TRY IT:
Output the blog text word for word, from "Of course, like" up to and including "time I tried.".

On Monday, Mum was admitted to hospital with dehydration so extreme that they couldn't detect a pulse or blood pressure. She'll probably be in until tomorrow.

Her doctor thinks she'll have a week's holiday from the chemo. She'll go back onto it next Tuesday as long as the blood test results are okay, but they haven't worked out how much to reduce the dose. And of course the chemo is just going to make her feel sick again, we just don't know how much. But as someone said to me the other day, "When you're on chemo, if you're feeling sick, then your cancer is feeling sick, so you don't really want to be feeling okay". I understand that, but it just seems obscene to me. I hate the idea of Mum feeling so bloody awful, but I hate the idea of what would happen without the treatment.

Seems like the ultimate case of damned if you do....

Thursday, February 13, 2014

Honestly, I want to see you be brave...

I love to sing. In some shape or form, I've done it my whole life. In the car, in the shower, in the kitchen. Occasionally in the supermarket. Sometimes in choirs, and a few times, when I was younger, in musicals. 

I sing with a choir now, a beautiful, eclectic, diverse group of lovely, talented, supportive people who have become a second family to me. It's a community choir, with no audition to get in, and I just have to go along and sing.

And somehow that isn't quite enough. I have an urge to sing on my own, or more accurately, to sing in a small group with occasional short solos. This would probably be less of a problem if I could sing well enough to do that, but I can't. 

I think that's more likely to be an "I can't, yet", rather than an "I can't, full stop", but the truth is that I have a serious problem with nerves (I don't generally feel very nervous before I sing, but as soon as I start, the nerves steal more than half of my notes, particularly in my upper register) and there are technical issues as well that would need to be worked on. 

I should go and have lessons, I know that. So far I've resisted that a bit because of the time and financial committment, but also due to a host of other reasons - the last time I had lessons (when I was 15), my teacher and I had wildly different ideas about what types of songs were fun to sing (her: Opera and Lieder, me: Broadway and Pop) and the experience was tedious; how do I find a good teacher?; is this a ridiculous thing to do at my age?; and the real kicker, what if I get in front of a teacher and they listen to me sing and say "Ouch! Your voice is so awful that it's not worth even trying!"

Of course, like most such fears, this last one is completely irrational. The opera-loving teacher I had at 15 didn't cover her ears and send me away. But logic is no match for irrational fear. 


I've put my name down to participate in an audition tonight for the small corporate vocal group comprised of members of the choir I currently sing in.  I don't expect to have any chance of being selected, which is actually fine with me. My main personal goal is to actually get up and sing in front of people and hopefully do it a little bit better than the last time I tried. 

But I am concerned about being a train wreck, like those people they always include on " Idol" audition shows so that people can laugh at them - the ones we're encouraged to look at and think "How did they ever think they would be good enough for us to want to listen to them?"

And it all makes me wonder. When does putting yourself out there and trying to improve at something cross over from brave to stupid and cringeworthy?

And if the "Idol" example says that we laugh at people who show themselves being less than perfect at something in public rather than praising their courage, what does that tell our kids? It feels a hell of a lot like "Don't let anyone see you try anything unless you're good at it.", which is only a stone's throw from "Don't ever try anything in case you're not perfect." And that makes me sad. 

So when I get up and try to sing in front of people tonight, I'm going to keep telling myself how brave I am. And I'm going to try not to worry about whether anyone else agrees with me.

PROVIDED DATA:

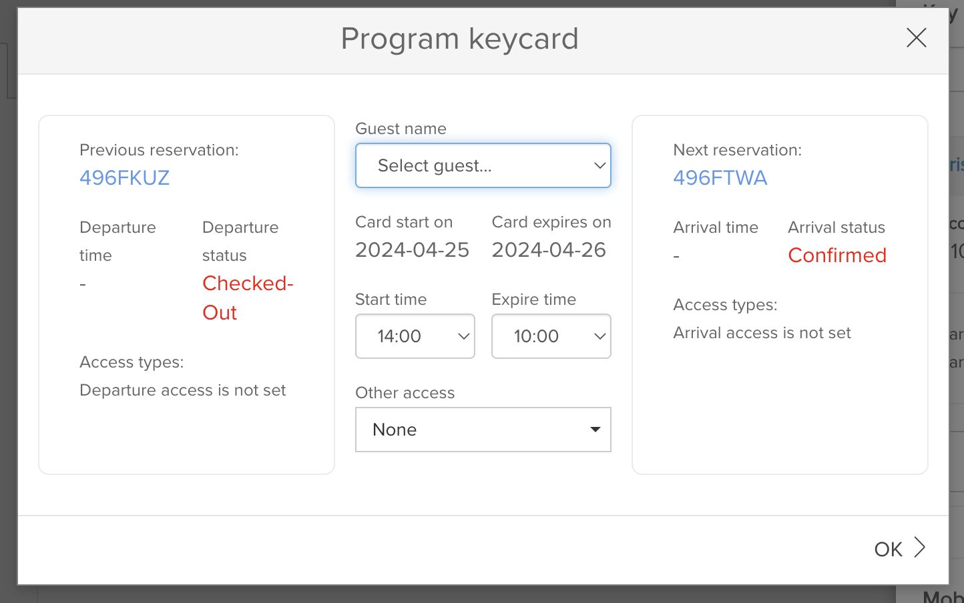Click the card start date 2024-04-25
964x603 pixels.
(x=412, y=249)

RESPONSE AREA:
Of course, like most such fears, this last one is completely irrational. The opera-loving teacher I had at 15 didn't cover her ears and send me away. But logic is no match for irrational fear. 


I've put my name down to participate in an audition tonight for the small corporate vocal group comprised of members of the choir I currently sing in.  I don't expect to have any chance of being selected, which is actually fine with me. My main personal goal is to actually get up and sing in front of people and hopefully do it a little bit better than the last time I tried.